*** INFORMATION SHOWN ***

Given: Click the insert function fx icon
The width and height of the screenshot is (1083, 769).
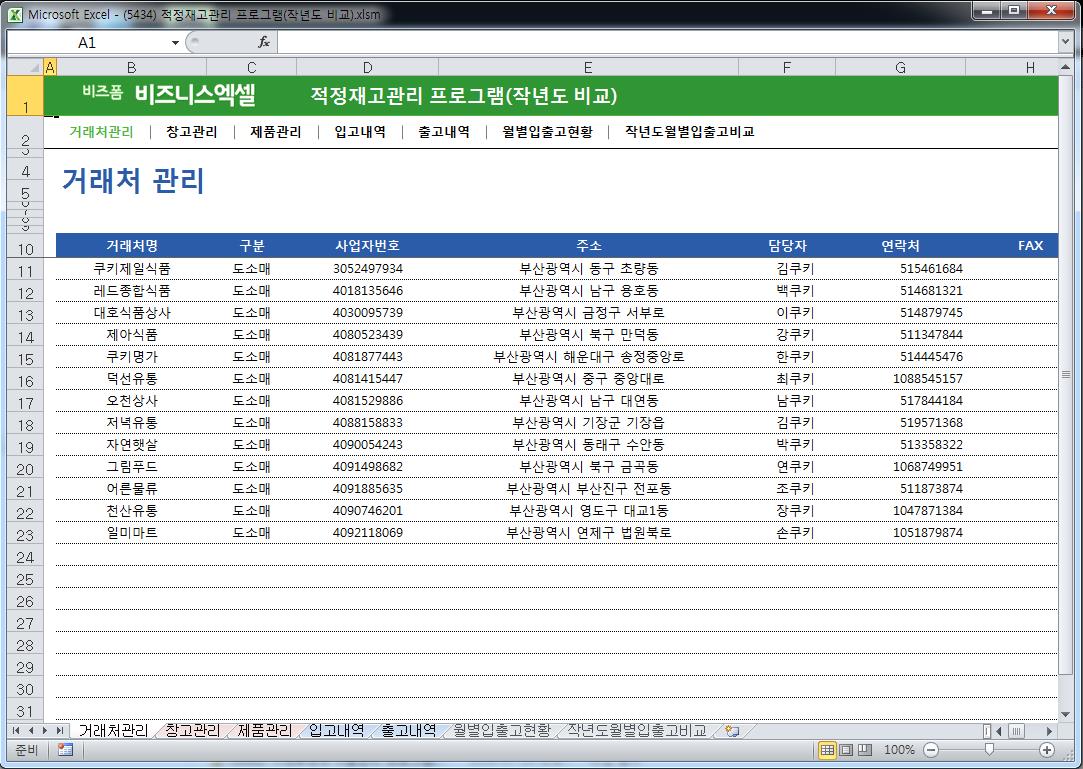Looking at the screenshot, I should [264, 42].
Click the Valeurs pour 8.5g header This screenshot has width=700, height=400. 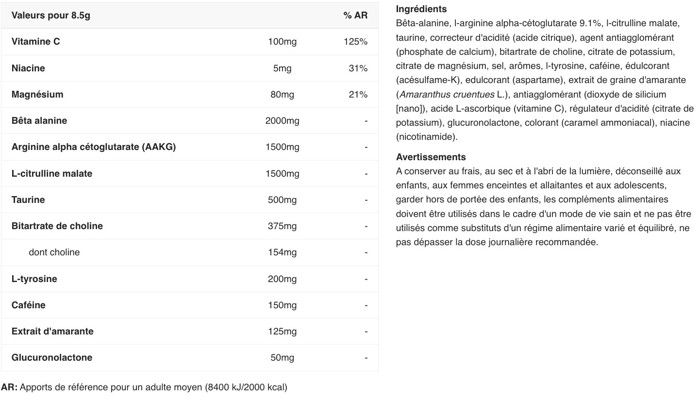51,15
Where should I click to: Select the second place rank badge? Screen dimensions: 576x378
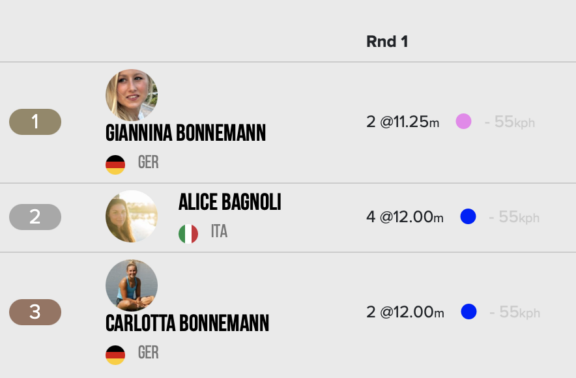click(x=35, y=217)
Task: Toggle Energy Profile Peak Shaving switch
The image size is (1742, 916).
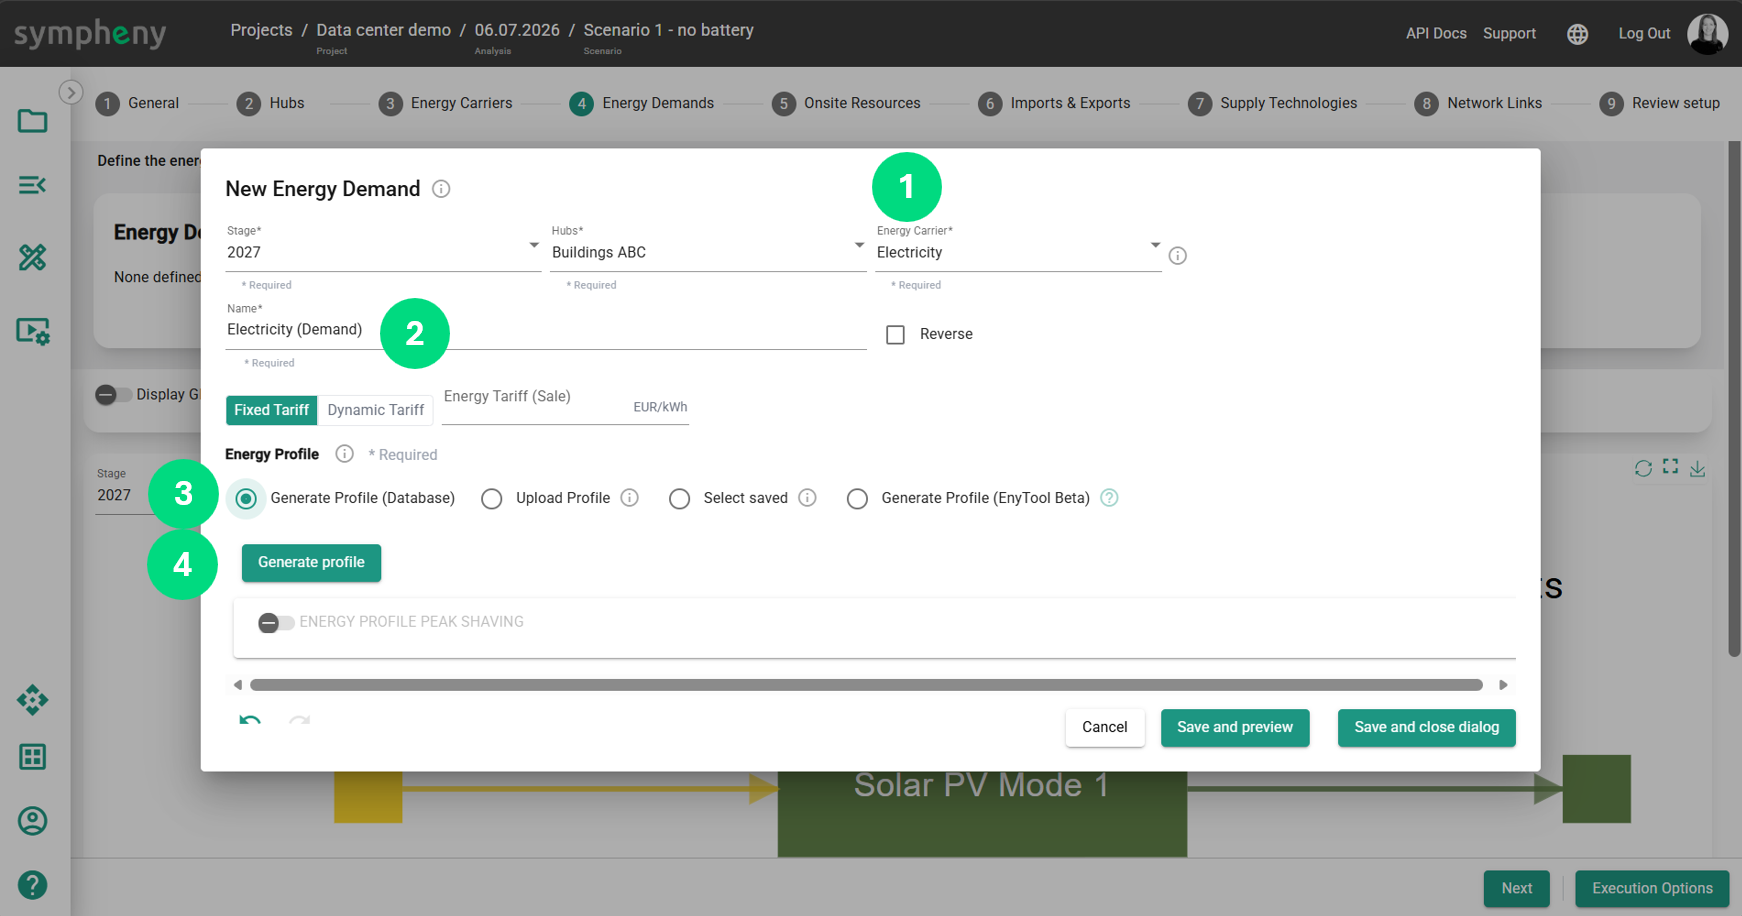Action: (x=276, y=623)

*** End of INFORMATION SHOWN ***

• WORK ORDER: The copy should hold exactly the lines from the line containing "Where should I" through the end of the data, both ends included, and no pictures.

• RESPONSE:
Where should I click to: Select the second place rank badge? Screen dimensions: 576x378
click(x=35, y=217)
Task: Toggle Energy Profile Peak Shaving switch
The image size is (1742, 916).
Action: (x=276, y=623)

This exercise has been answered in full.